The First Guard, like most armed forces that aspire to legitimacy among the ordinary people they serve and protect, is staffed with as many paladins as they can get their hot little hands on – more paladins than one might think, considering that holy warriors are uncommon and prefer to be affiliated with knightly orders, because both the armies and the knightly orders will bend over backwards to make it happen. The knightly orders do this because they are for the most part funded by taxpayers and know which side their bread is buttered on, and the armies do this because staffing certain crucial positions with paladins reduces corruption to almost nil, an invaluable tool in any organization. Smite Evil and Lay on Hands are also nice, sometimes.

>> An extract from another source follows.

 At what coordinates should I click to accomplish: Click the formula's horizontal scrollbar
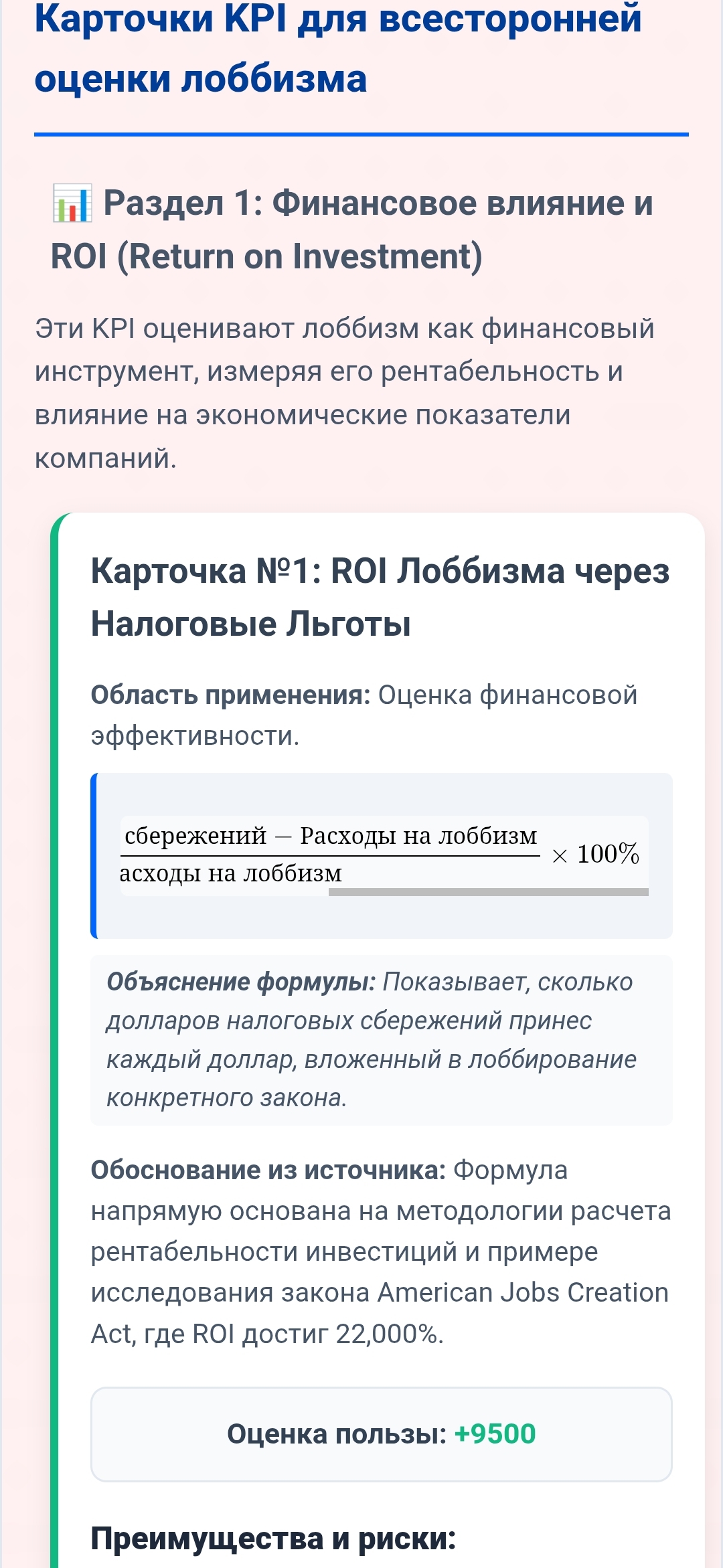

Gwen has worked with so many paladins that no fewer than six of them have pulled her aside to deliver heartfelt warnings about the horrors of Hell. Four of them were appropriately sheepish after she removed the headband and demonstrated that she was not personally Evil; two theorized that Pharasma might frown on her use of it but were otherwise content to let her be. Gwen doesn't know how seriously to take this warning – none of the paladins in her chain of command have so much as commented on it – but the lure of mental prowess is too strong to ignore. If the headband was made with the spilled blood of innocent magical creatures (a disturbingly likely possibility) she'll put their spirits to rest herself once she's strong enough.

 

Eliminating obvious corruption is unreasonably effective at boosting operational efficiency because the art of sophisticated graft is still in its infancy. Techniques for hoodwinking paladins hard enough to get them to sign bad purchase orders are too anachronous to fit in this margin.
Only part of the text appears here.